Oregon OSHA Administrator
By Michael Wood
As 2015 draws to a close (which included my 10-year anniversary as administrator of Oregon OSHA), I find myself looking ahead to 2016 with considerable anticipation. For a variety of reasons, we here in Oregon will be tackling several challenges in the year ahead – and I am sure that we will prove ourselves up to each of them.
I have written before about the challenge of the outdated permissible exposure limits (PELs). Oregon OSHA will be tackling that problem using two distinct, but interrelated, approaches.
First, we will be identifying ways that we can better encourage employers to consider more up-to-date and protective reference levels – using our consultation and educational resources, but also reinforcing the important role of education even as part of our enforcement visits. It is clear that federal OSHA will never be able to keep the regulatory levels sufficiently up to date, at least until a completely new approach is developed and adopted. But that does not mean that Oregon workers need to go unprotected. The levels published by the National Institute for Occupational Safety and Health and the American Conference of Government and Industrial Hygienists are based on much more current exposure and health information, and even where they cannot be used for enforcement purposes, employers can be encouraged to consider them seriously as they make decisions about the protective measures they can put in place.

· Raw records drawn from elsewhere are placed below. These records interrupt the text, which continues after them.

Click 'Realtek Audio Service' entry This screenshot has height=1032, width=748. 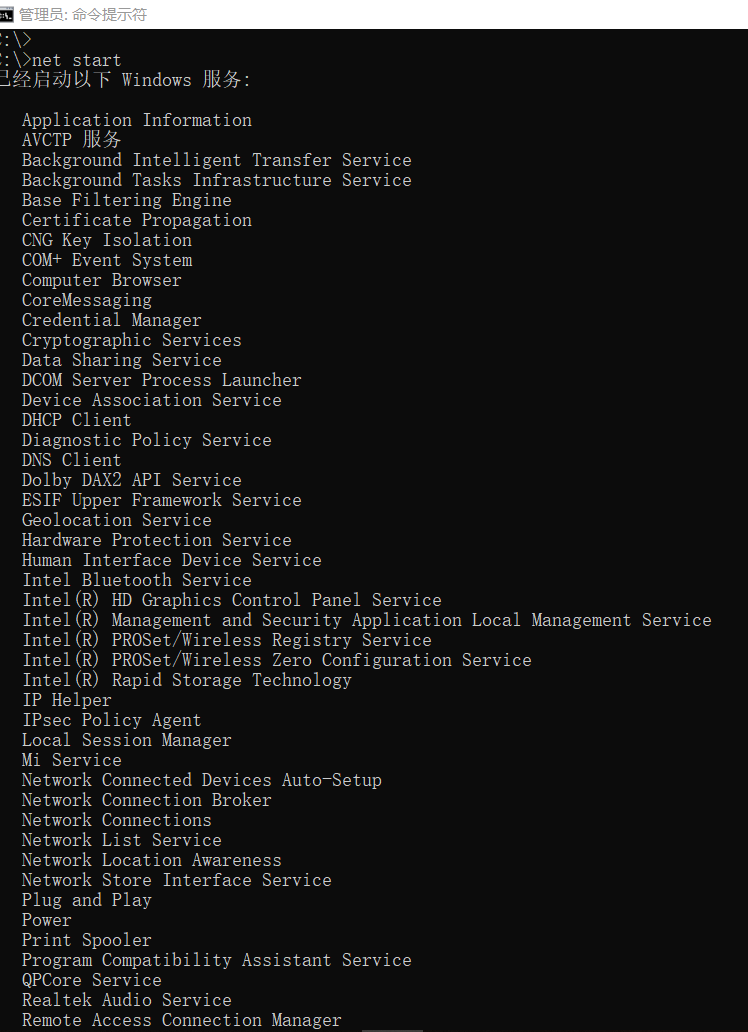(126, 1000)
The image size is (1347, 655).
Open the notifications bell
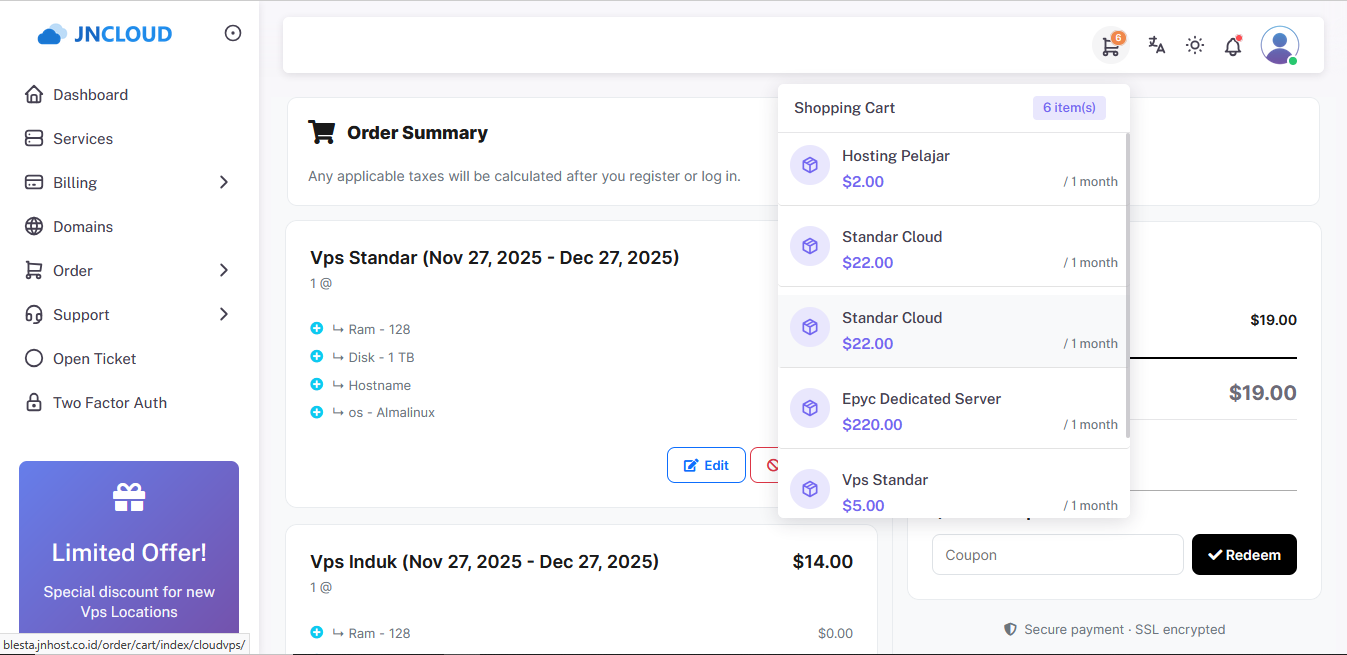pyautogui.click(x=1233, y=46)
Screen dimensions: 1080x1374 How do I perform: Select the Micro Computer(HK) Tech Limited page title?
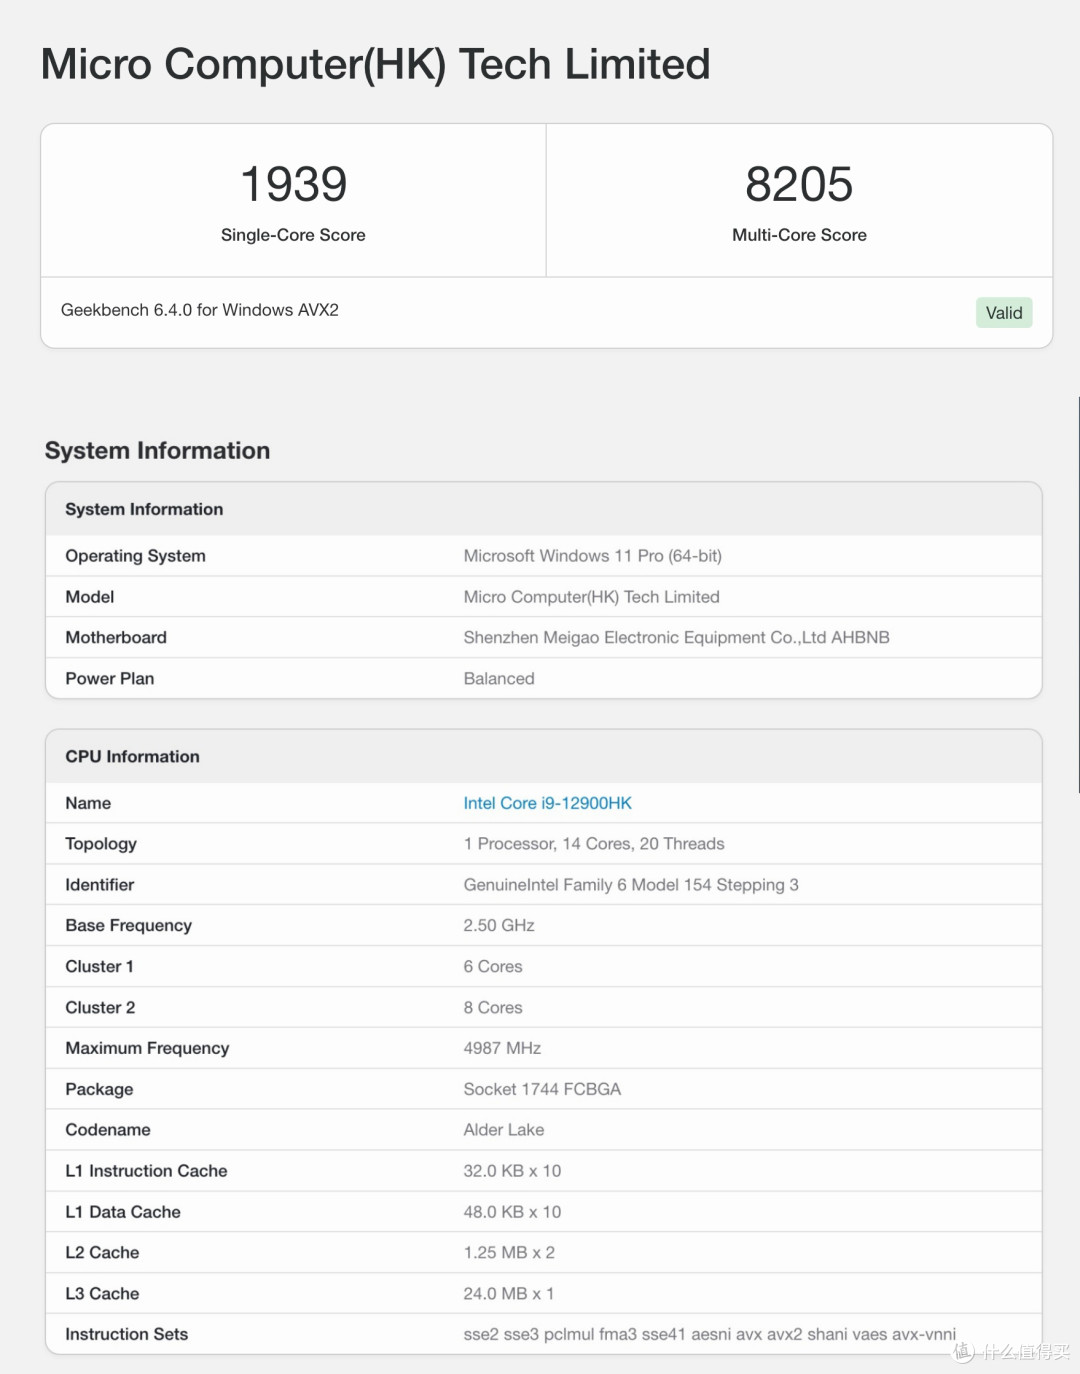pyautogui.click(x=376, y=65)
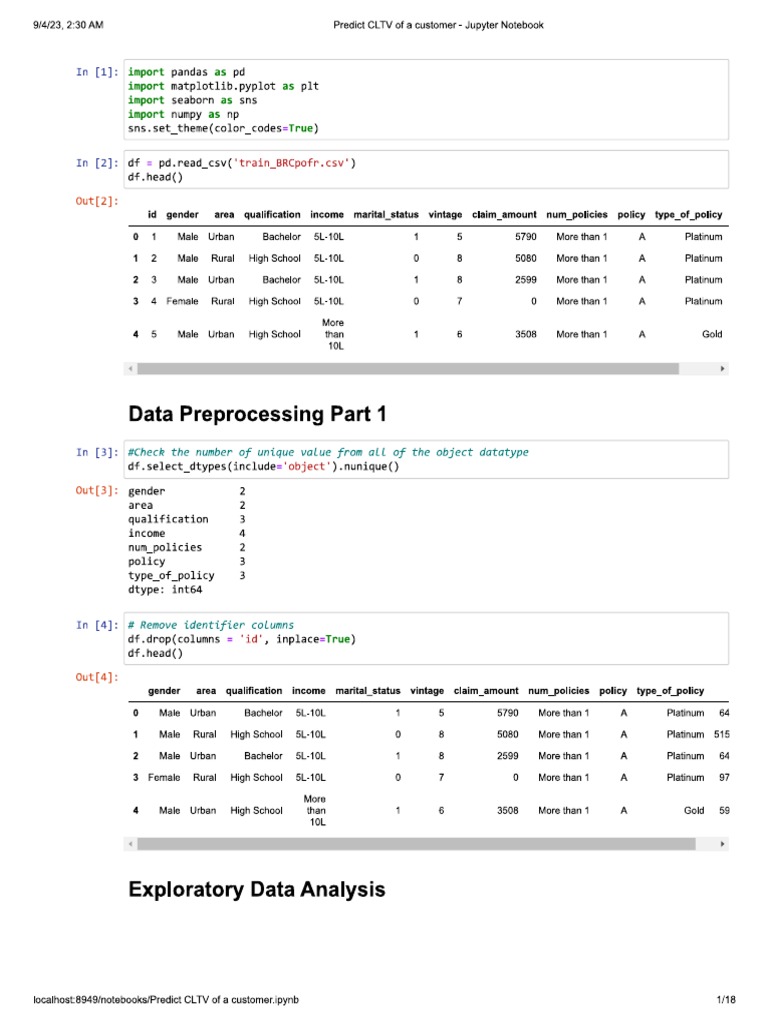
Task: Click right scroll arrow under the Out[2] table
Action: click(723, 369)
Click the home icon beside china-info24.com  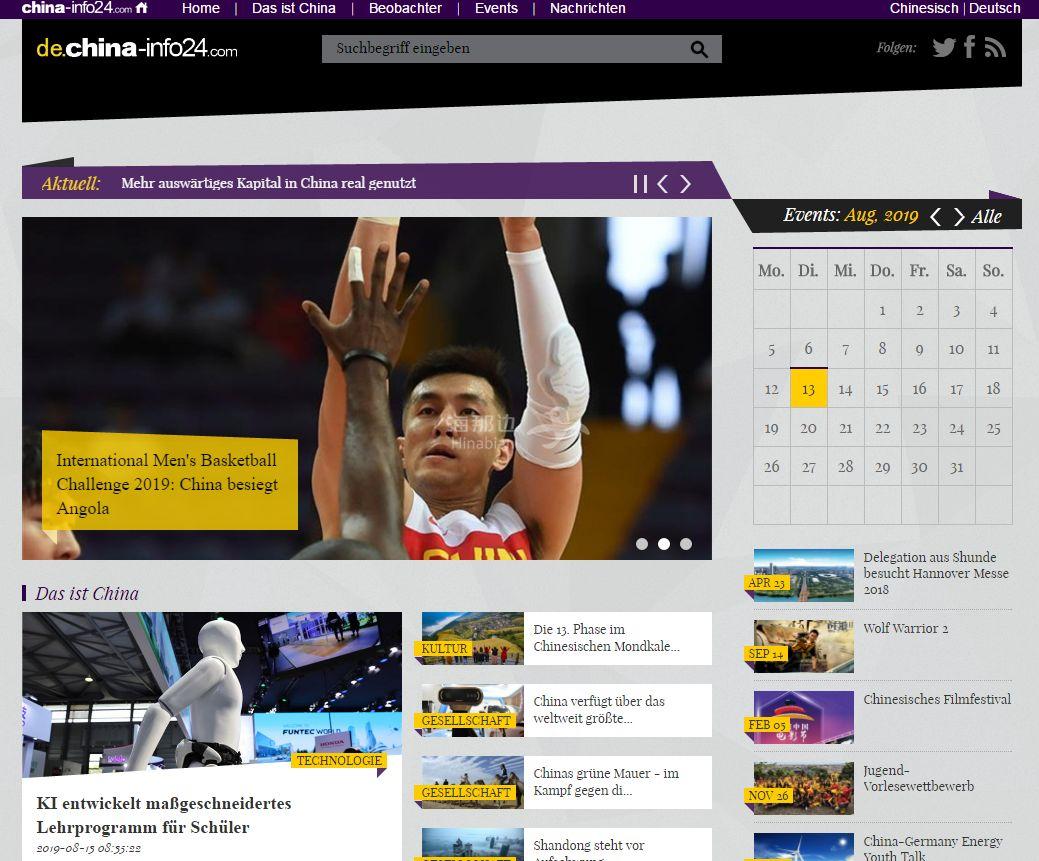(142, 8)
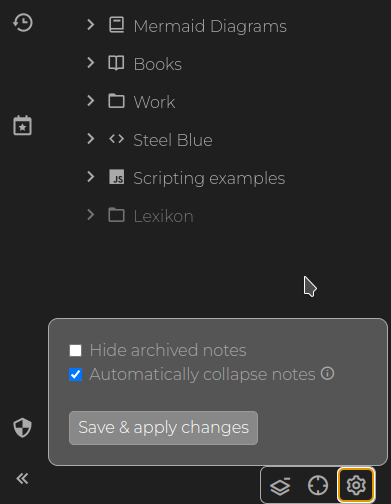
Task: Click Save & apply changes button
Action: click(163, 428)
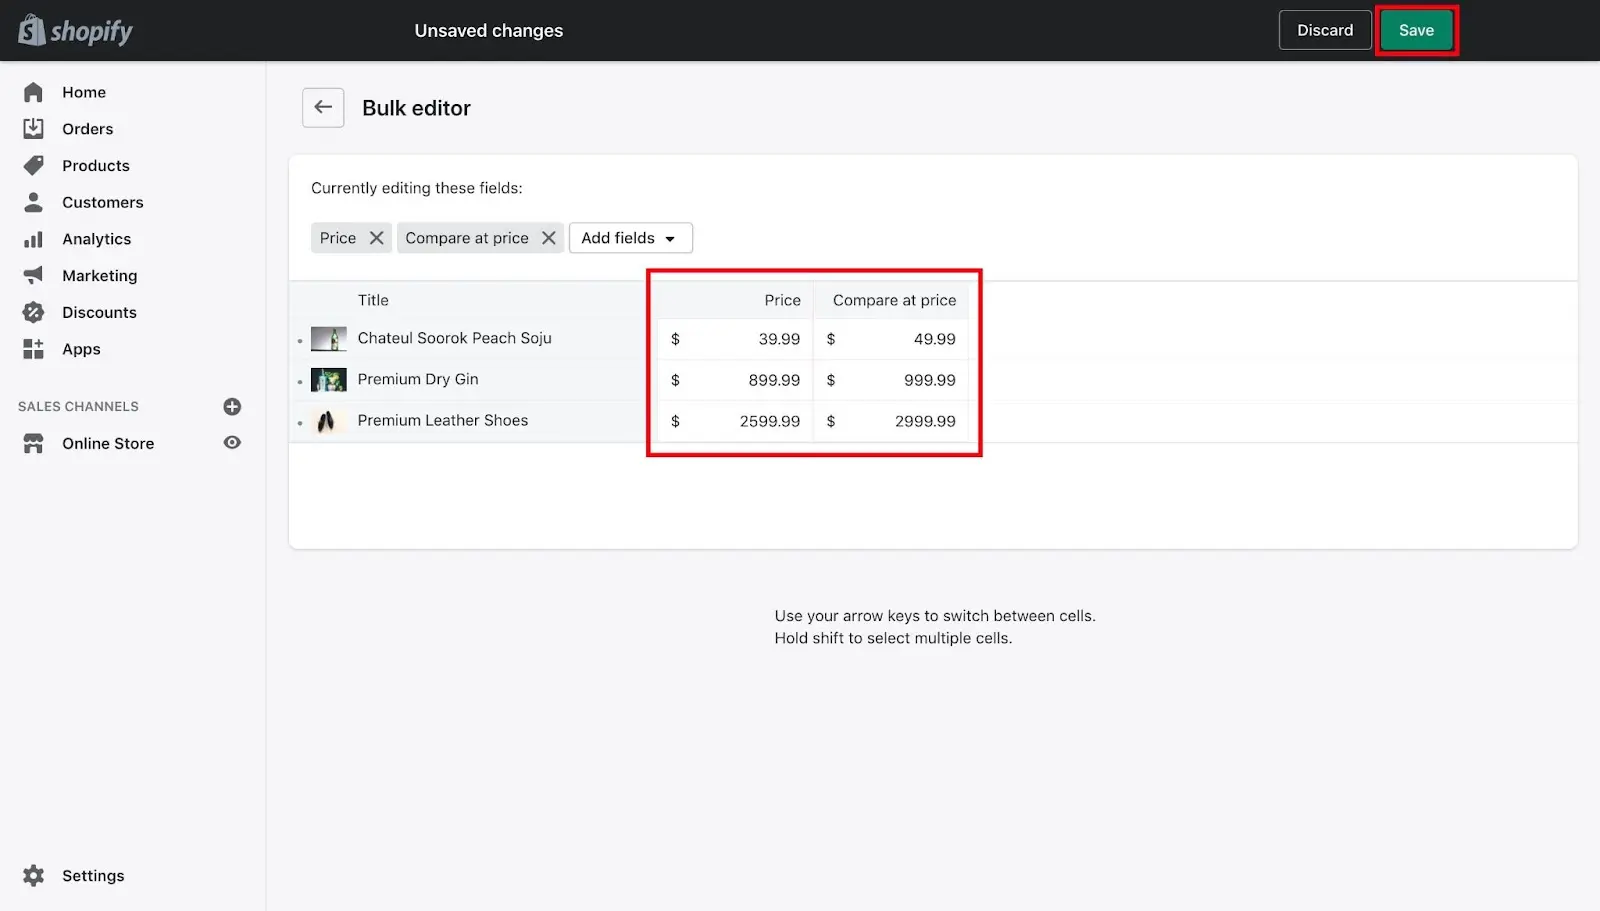Viewport: 1600px width, 911px height.
Task: View Online Store using eye icon
Action: click(x=232, y=443)
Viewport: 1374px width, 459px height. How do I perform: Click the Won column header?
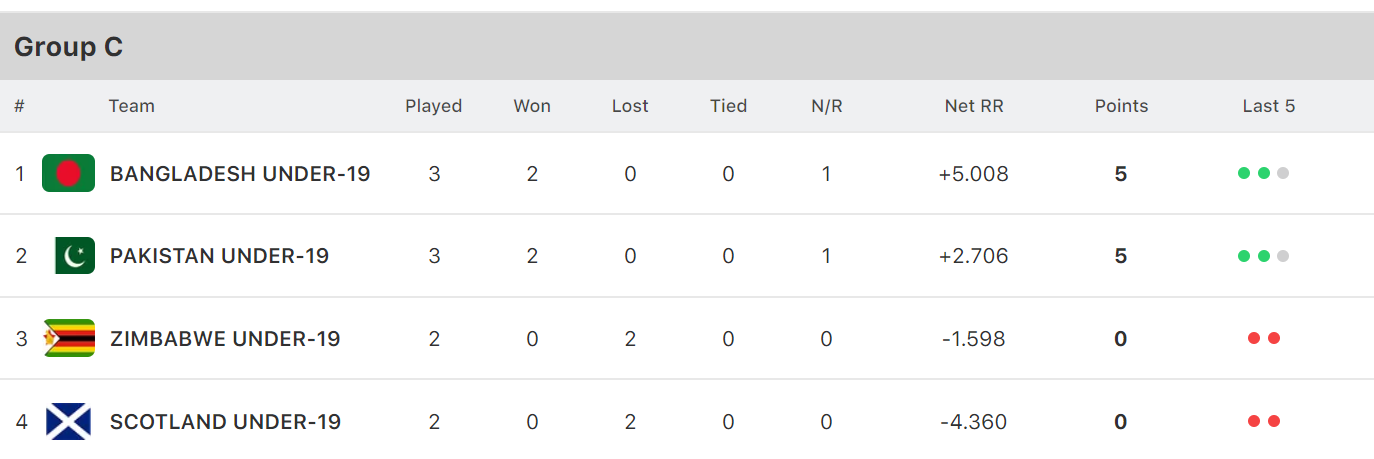coord(532,106)
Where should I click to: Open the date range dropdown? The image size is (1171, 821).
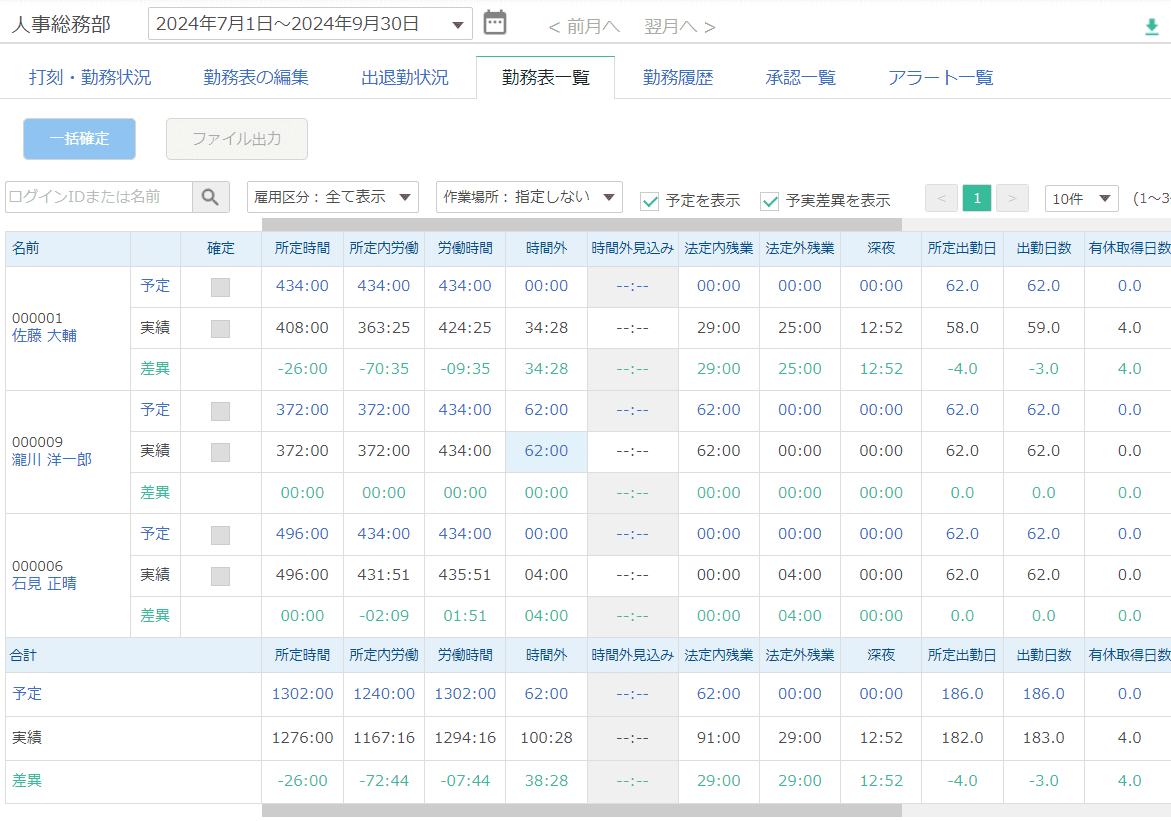pyautogui.click(x=310, y=24)
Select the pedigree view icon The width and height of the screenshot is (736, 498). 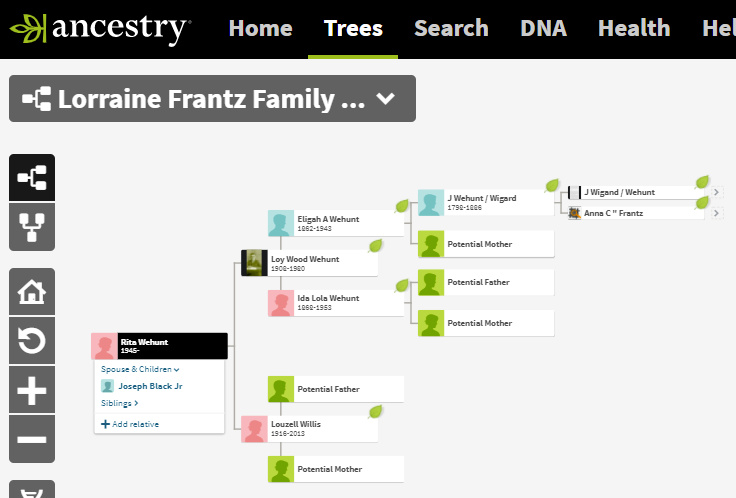pos(32,179)
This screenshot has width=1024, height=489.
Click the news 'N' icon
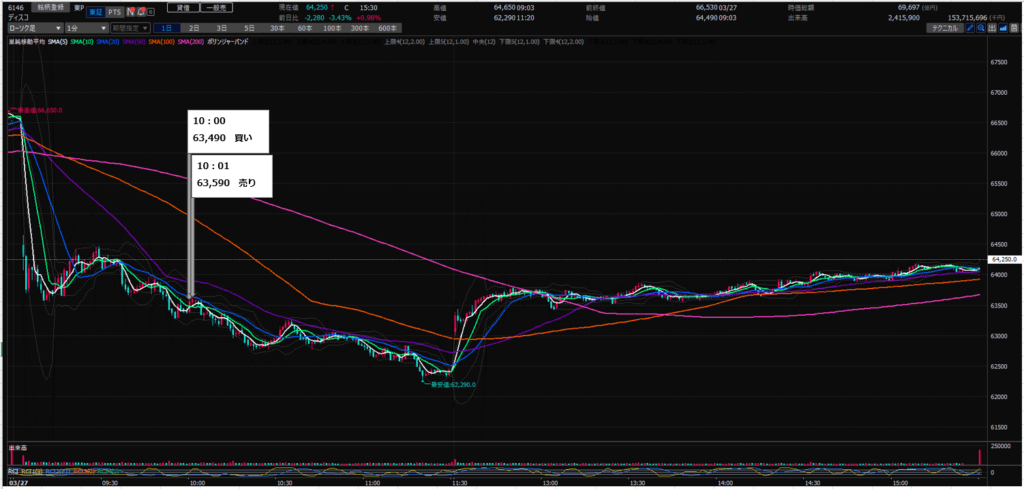(x=129, y=11)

We will continue to seek new approaches and new strategies, both to tackle new challenges and to address unresolved issues of the past.
The second approach will be to tackle four to six of the most significant and outdated PELs on a state level. While we cannot address them all, that should not prevent us from dealing with at least some of the problems. To do so, we will be bringing together a group of toxicologists, industrial hygienists, and others to advise us about which chemicals represent the most significant unregulated – or under-regulated – risks, as well as to identify any existing state-initiated PELs that are unnecessarily restrictive. It won't be easy, but the work is important.
In addition to the PELs, of course, we still plan to complete rulemaking that addresses the issue of employer knowledge and the role of reasonable diligence in determining whether an employer has "constructive knowledge" of a violation in the worksite. We will begin those conversations again early in the year.
Of course, we will also be finalizing rules to resolve federal OSHA's concerns regarding our standards addressing fall protection in construction. Those rules have been formally proposed, and we will be holding a series of hearings next month.
All of this activity will occur amid the "normal" business of the agency – and that business is perhaps our most important activity. We will continue to tackle workplace hazards – particularly those that create a meaningful risk of death – as we find them. Our consultation, education, and enforcement activities will continue to build upon our past successes. At the same time, we will continue to seek new approaches and new strategies, both to tackle new challenges and to address unresolved issues of the past.
In short, we have a busy year. But the work matters, because the workers we protect matter.